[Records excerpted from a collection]
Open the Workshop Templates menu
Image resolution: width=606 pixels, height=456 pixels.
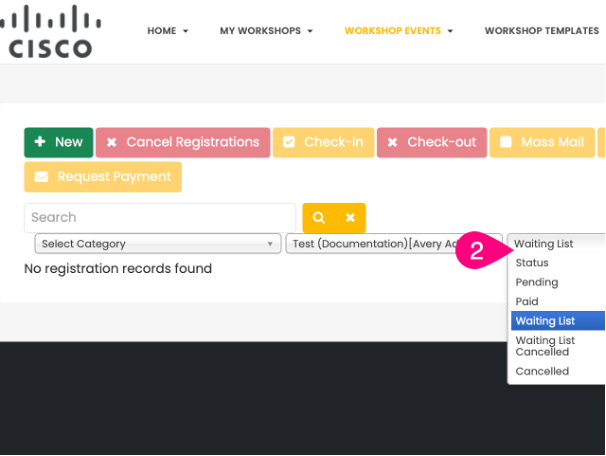tap(541, 31)
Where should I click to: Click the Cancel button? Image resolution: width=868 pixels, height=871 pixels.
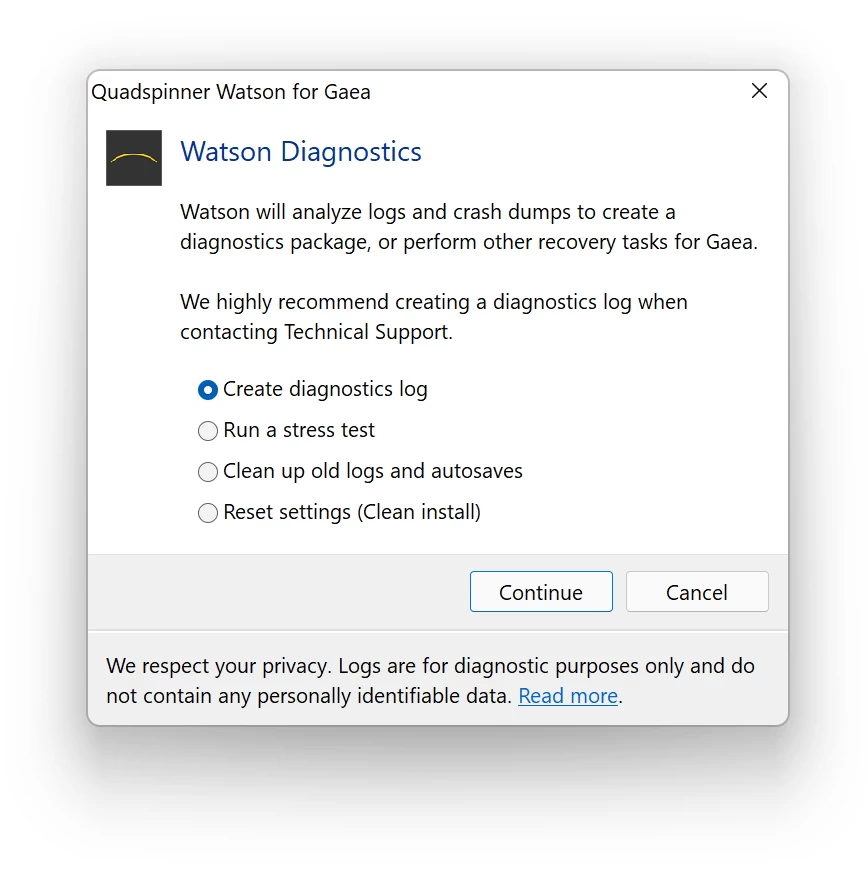(x=697, y=592)
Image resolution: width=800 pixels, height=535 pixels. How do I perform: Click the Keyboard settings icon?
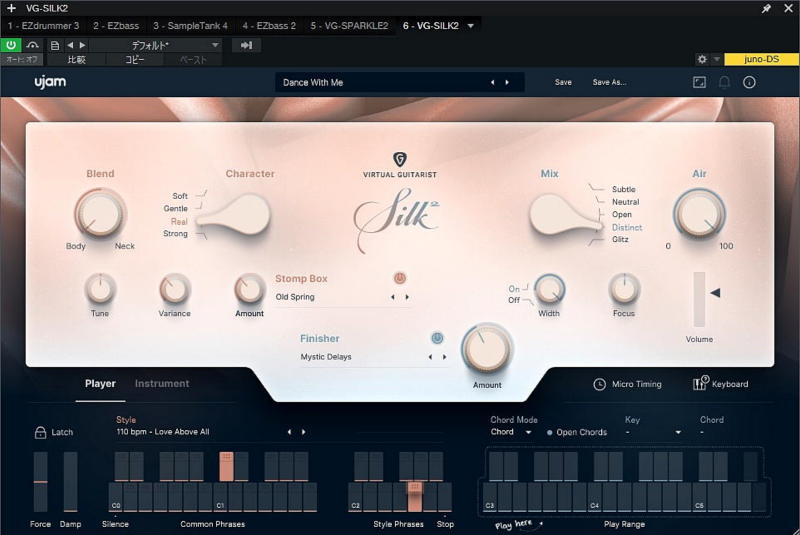coord(700,384)
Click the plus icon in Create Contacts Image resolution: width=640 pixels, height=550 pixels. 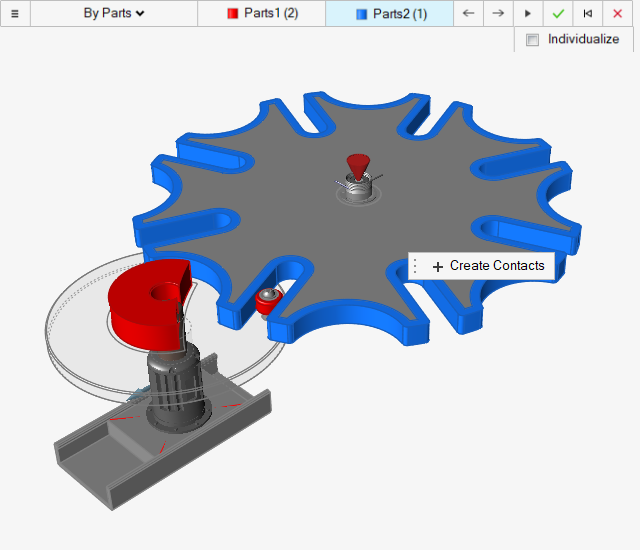pyautogui.click(x=438, y=267)
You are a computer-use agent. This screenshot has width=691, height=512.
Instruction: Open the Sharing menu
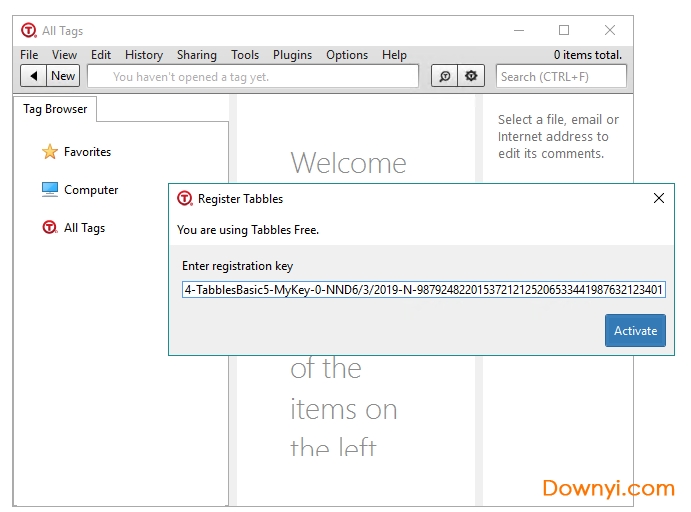[196, 55]
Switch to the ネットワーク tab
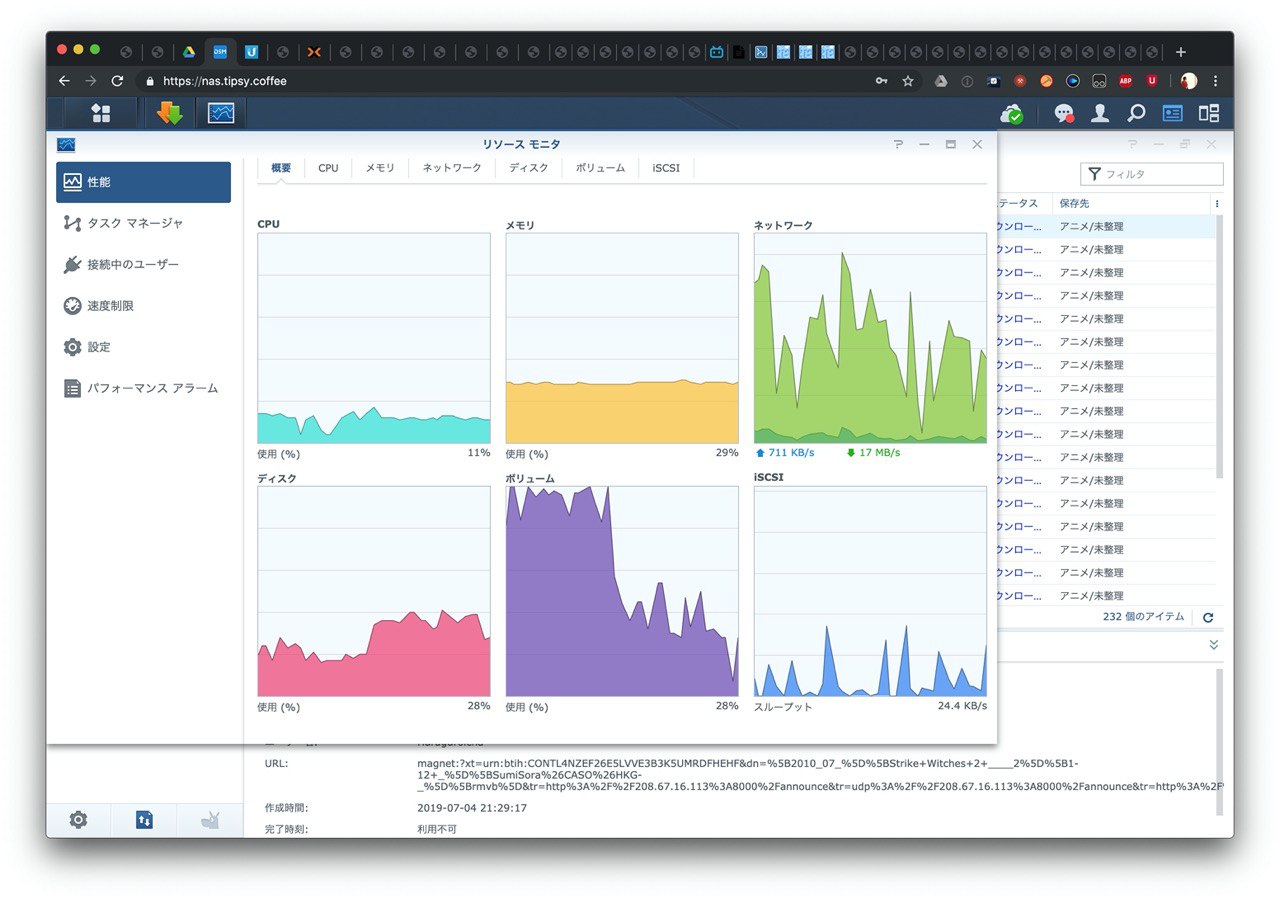 point(452,168)
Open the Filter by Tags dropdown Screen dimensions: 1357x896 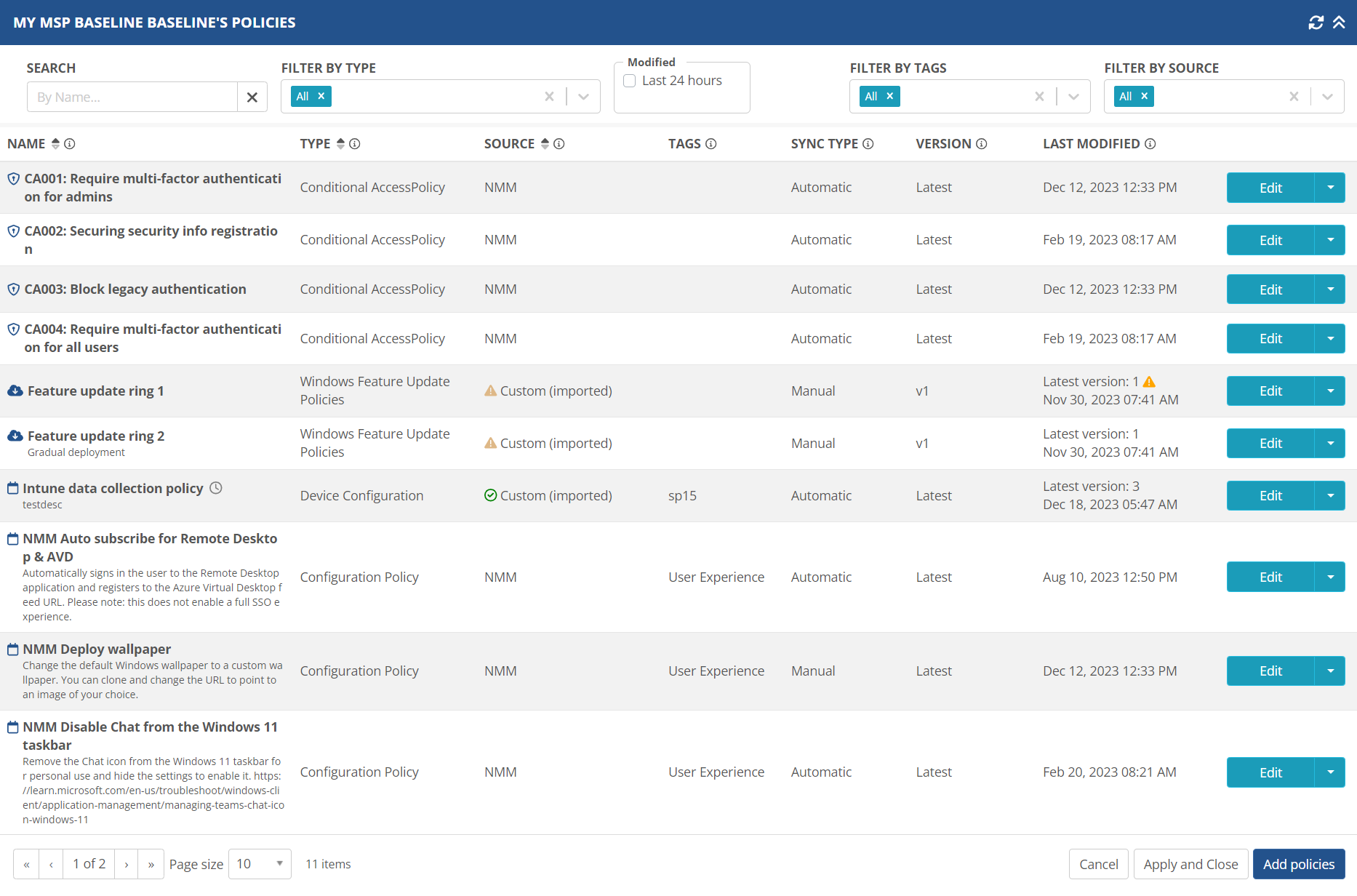pos(1073,97)
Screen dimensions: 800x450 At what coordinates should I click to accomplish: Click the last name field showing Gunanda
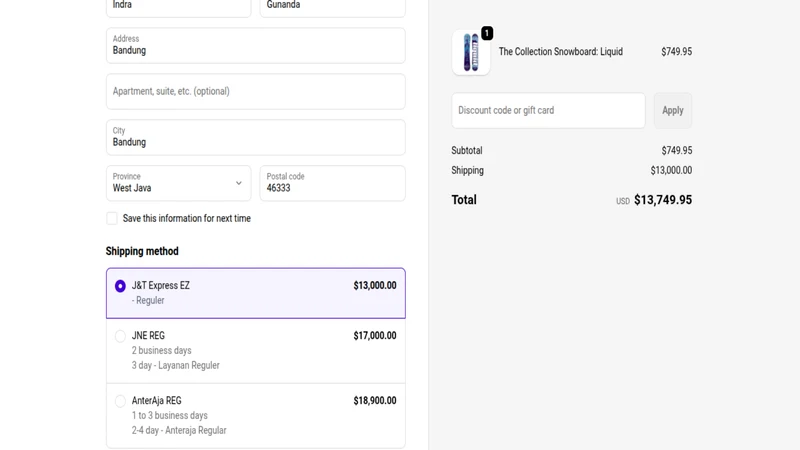click(333, 8)
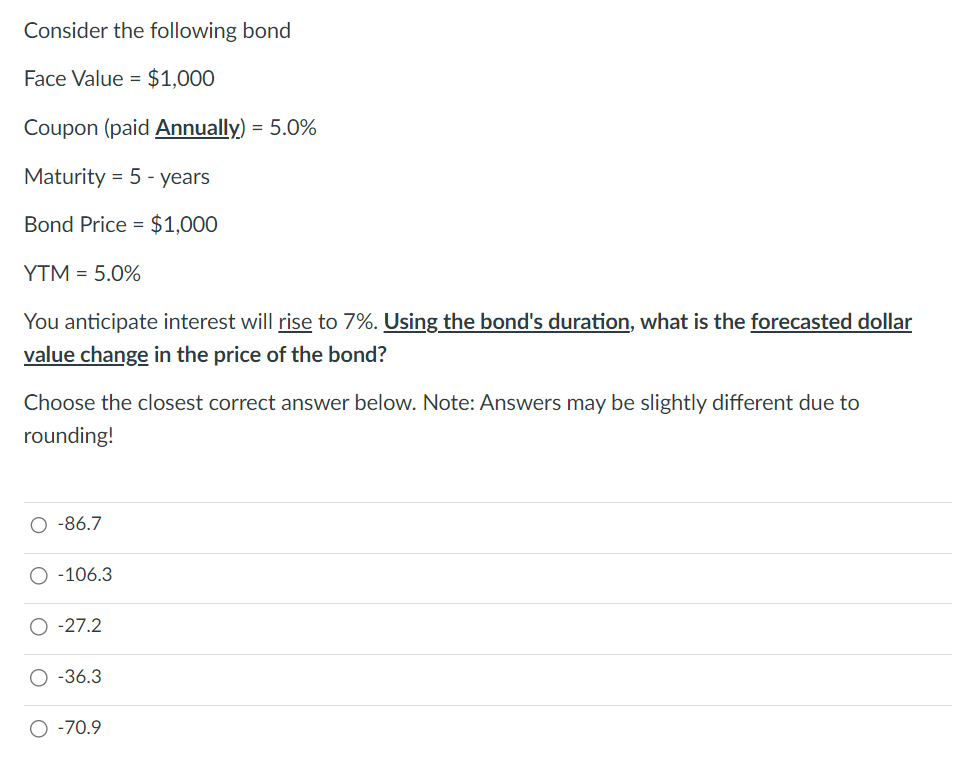This screenshot has width=955, height=763.
Task: Click the Face Value line
Action: 119,78
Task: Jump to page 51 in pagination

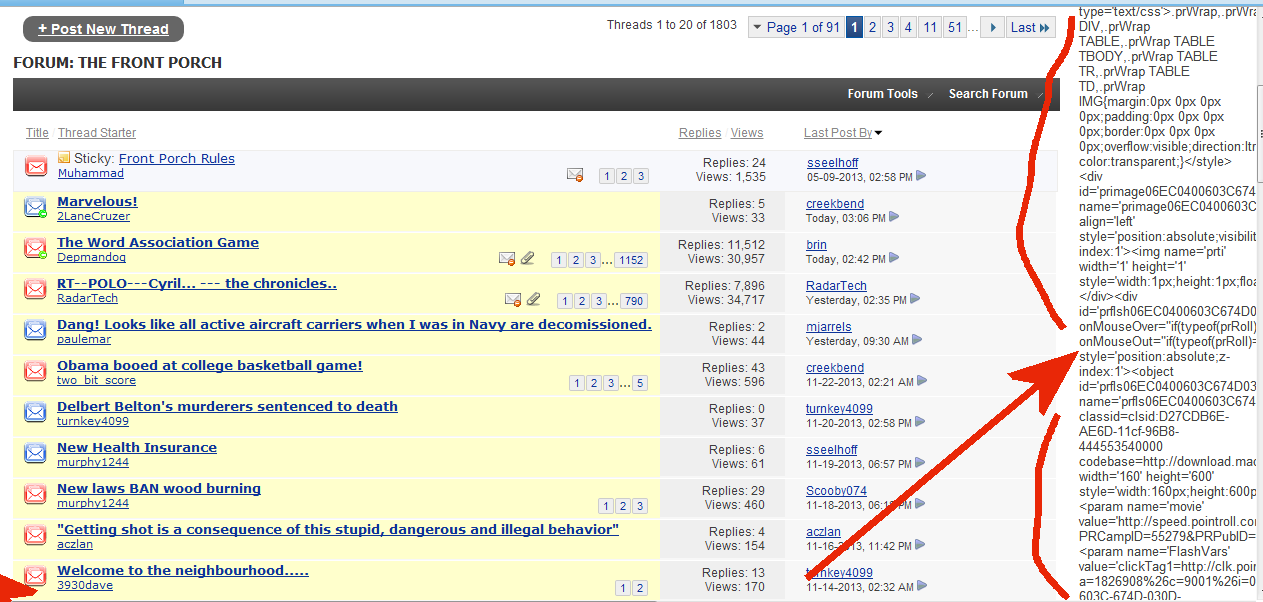Action: (x=955, y=28)
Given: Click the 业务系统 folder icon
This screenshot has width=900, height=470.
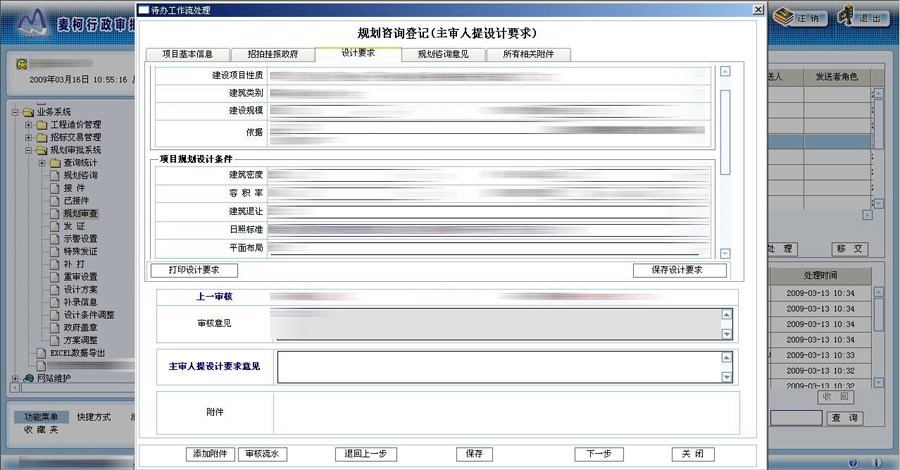Looking at the screenshot, I should (28, 112).
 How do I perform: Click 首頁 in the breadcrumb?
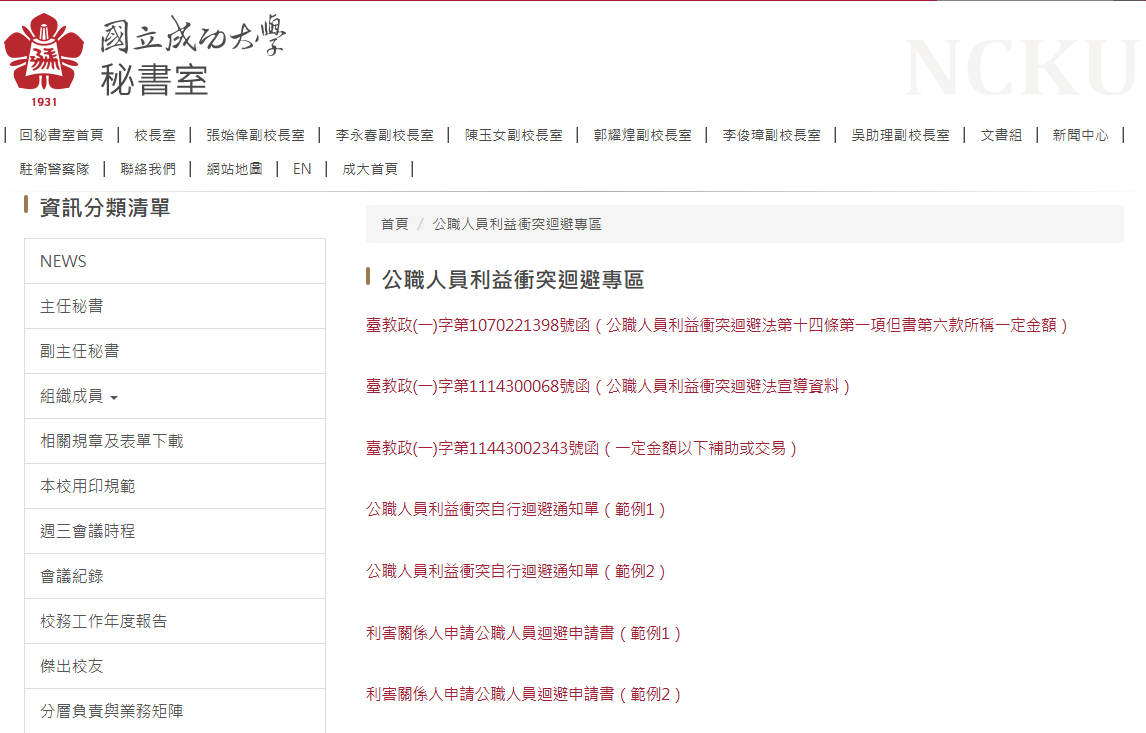394,224
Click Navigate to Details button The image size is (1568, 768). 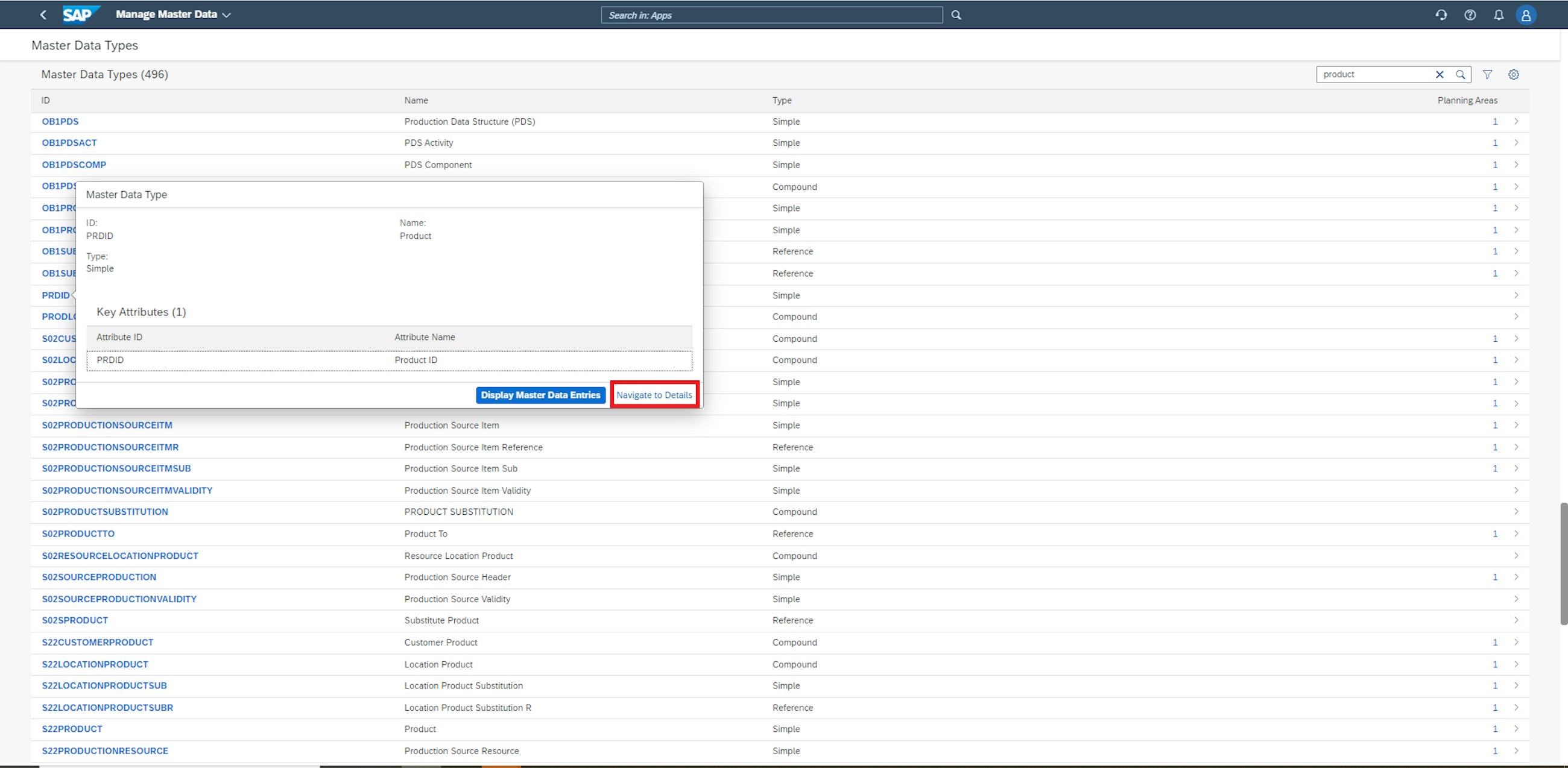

__WHAT NEEDS TO BE DONE__
Find the line holding "Screen dimensions: 800x450" in the data above. Retype it and every later line exactly, through the end, but not the pictures.

__TASK OUTPUT__
Screen dimensions: 800x450 At what coordinates should I click to accomplish: Click the last name field showing Gunanda
click(333, 8)
This screenshot has width=955, height=763.
Task: Click the Face Value line
Action: 119,78
Task: Jump to page 51 in pagination

Action: (x=955, y=28)
Given: Click the 业务系统 folder icon
This screenshot has width=900, height=470.
Looking at the screenshot, I should (28, 112).
 How do I perform: Click 首頁 in the breadcrumb?
394,224
Click Navigate to Details button The image size is (1568, 768). 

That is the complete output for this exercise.